Extracted text:

►

Lawyers at Heart of Chevron-Ecuador|Dispute Finally Face Off in Court

MANHATTAN (CN) - Two larger-than-life personalities on either side of the litigation over racketeering and oil spills in the Amazon clashed in a New York court Monday.

Taking the stand was Steven Donziger, a towering figure at 6-foot-3, who paints himself and his colleagues as targets of the "most well-funded corporate retaliation campaign in history," in his 63-page witness statement.

Although he never argued in an Ecuadorean court, Donziger is widely seen as the driving force behind a lawsuit there that resulted in a $9 billion judgment against Chevron. Donziger's advocacy for his Ecuadorean clients included political lobbying, finding financial backers to support the litigation, and media outreach to outlets like "60 Minutes," Vanity Fair and filmmaker Joseph Berlinger, who taped the litigation for the controversial documentary "Crude."

Donziger also landed celebrity support from the likes of Sting, who attended Monday's court hearing wearing a gray T-shirt seated next to his wife, Trudie Styler, a British actress who is also a prominent supporter of the Ecuadoreans.

"It's actually a sideshow," Sting told Courthouse News minutes before questioning began, referring to Chevron's allegations. "They'll try to do anything but talk about the real issue."

Directly behind the rock star sat Chevron's vice president and general counsel Hewitt Pate, in a business suit.

For Donziger's supporters, the real issue underlying the case against Chevron in Ecuador is the dumping of billions of gallons of oil in the rainforest by its predecessor, Texaco, which drilled there between 1972 and 1992.

Chevron spokesman Morgan Crinklaw dismissed the high-profile backing as an "unfortunate" sign that "Donziger continues to mislead well intentioned people."

Randy Mastro, who prosecuted mob cases before representing Chevron for the Gibson, Dunn and Crutcher law firm, contends that the case is about an elaborate fraud on an Ecuadorean court by corrupt judges and ghostwritten scientific reports. He took particular aim at Donziger, whom he has labeled a "criminal" during the course of his civil suit.

◄

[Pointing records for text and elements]
►

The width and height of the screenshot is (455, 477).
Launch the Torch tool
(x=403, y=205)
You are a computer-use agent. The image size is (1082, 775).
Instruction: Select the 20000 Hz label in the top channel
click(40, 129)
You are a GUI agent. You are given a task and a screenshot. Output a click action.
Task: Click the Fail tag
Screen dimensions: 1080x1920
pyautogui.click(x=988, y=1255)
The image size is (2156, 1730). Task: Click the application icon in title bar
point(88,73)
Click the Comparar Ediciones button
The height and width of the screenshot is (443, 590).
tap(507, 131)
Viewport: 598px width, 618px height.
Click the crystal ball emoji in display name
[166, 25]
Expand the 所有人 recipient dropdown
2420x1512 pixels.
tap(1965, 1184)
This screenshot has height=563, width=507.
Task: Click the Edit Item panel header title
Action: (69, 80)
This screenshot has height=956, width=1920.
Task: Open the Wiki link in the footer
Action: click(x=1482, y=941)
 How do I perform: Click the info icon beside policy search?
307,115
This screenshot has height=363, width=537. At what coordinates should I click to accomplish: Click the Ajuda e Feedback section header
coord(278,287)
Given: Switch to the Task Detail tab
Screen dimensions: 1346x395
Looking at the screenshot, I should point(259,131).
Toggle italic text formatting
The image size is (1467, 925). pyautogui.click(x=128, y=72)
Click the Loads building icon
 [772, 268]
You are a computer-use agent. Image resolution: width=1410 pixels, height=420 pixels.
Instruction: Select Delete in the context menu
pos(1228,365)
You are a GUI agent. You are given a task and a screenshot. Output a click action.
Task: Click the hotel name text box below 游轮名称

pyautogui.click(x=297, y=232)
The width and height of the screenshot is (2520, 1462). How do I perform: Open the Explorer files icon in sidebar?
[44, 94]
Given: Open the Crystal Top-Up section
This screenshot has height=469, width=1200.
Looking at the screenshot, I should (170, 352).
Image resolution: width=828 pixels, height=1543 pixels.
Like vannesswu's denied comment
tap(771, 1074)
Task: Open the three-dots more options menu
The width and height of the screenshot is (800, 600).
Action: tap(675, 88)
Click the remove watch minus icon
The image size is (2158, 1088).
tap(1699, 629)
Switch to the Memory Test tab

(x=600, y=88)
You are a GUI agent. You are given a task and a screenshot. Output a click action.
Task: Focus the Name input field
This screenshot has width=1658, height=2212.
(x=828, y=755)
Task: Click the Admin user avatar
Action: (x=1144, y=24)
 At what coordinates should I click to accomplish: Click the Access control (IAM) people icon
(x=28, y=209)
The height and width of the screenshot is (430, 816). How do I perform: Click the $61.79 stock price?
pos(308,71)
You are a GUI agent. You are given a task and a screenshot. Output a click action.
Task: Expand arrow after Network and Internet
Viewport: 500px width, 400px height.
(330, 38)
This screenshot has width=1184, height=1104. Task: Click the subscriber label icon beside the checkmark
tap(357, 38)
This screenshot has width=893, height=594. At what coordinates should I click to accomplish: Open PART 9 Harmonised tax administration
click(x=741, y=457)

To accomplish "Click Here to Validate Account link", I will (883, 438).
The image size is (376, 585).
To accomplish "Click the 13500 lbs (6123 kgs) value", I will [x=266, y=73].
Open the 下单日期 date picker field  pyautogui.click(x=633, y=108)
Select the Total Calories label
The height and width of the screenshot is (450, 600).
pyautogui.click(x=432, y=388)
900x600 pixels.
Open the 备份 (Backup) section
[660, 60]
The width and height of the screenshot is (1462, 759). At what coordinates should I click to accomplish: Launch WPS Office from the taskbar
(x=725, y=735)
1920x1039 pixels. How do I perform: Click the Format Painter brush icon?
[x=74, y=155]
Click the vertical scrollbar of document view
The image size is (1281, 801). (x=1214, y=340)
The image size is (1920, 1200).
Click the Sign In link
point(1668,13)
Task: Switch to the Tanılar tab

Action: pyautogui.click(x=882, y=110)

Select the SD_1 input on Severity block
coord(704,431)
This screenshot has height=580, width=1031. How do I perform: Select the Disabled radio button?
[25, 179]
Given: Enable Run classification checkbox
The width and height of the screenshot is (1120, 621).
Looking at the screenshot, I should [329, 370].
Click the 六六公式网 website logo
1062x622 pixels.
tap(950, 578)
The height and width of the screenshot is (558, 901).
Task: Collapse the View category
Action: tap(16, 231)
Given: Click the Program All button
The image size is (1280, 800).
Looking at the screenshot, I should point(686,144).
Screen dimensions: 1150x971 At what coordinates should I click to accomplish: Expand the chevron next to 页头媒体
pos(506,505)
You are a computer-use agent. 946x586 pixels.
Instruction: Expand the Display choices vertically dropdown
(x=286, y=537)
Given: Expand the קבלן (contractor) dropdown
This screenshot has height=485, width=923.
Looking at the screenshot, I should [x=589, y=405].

◄

Tasks to carry out:
1 > Answer these questions from the article on the Chevron-Ecuador court dispute.
(a) How tall is Steven Donziger?
(b) Between which years did Texaco drill in the rainforest?
(c) For which law firm does Randy Mastro represent Chevron?
2 > Quote the Chevron-Ecuador article, beginning at the words "Lawyers at Heart" and stopping after "63-page witness statement.".

Task solutions:
1 >
(a) 6-foot-3
(b) Between 1972 and 1992
(c) Gibson, Dunn and Crutcher

2 >
Lawyers at Heart of Chevron-Ecuador|Dispute Finally Face Off in Court

MANHATTAN (CN) - Two larger-than-life personalities on either side of the litigation over racketeering and oil spills in the Amazon clashed in a New York court Monday.

Taking the stand was Steven Donziger, a towering figure at 6-foot-3, who paints himself and his colleagues as targets of the "most well-funded corporate retaliation campaign in history," in his 63-page witness statement.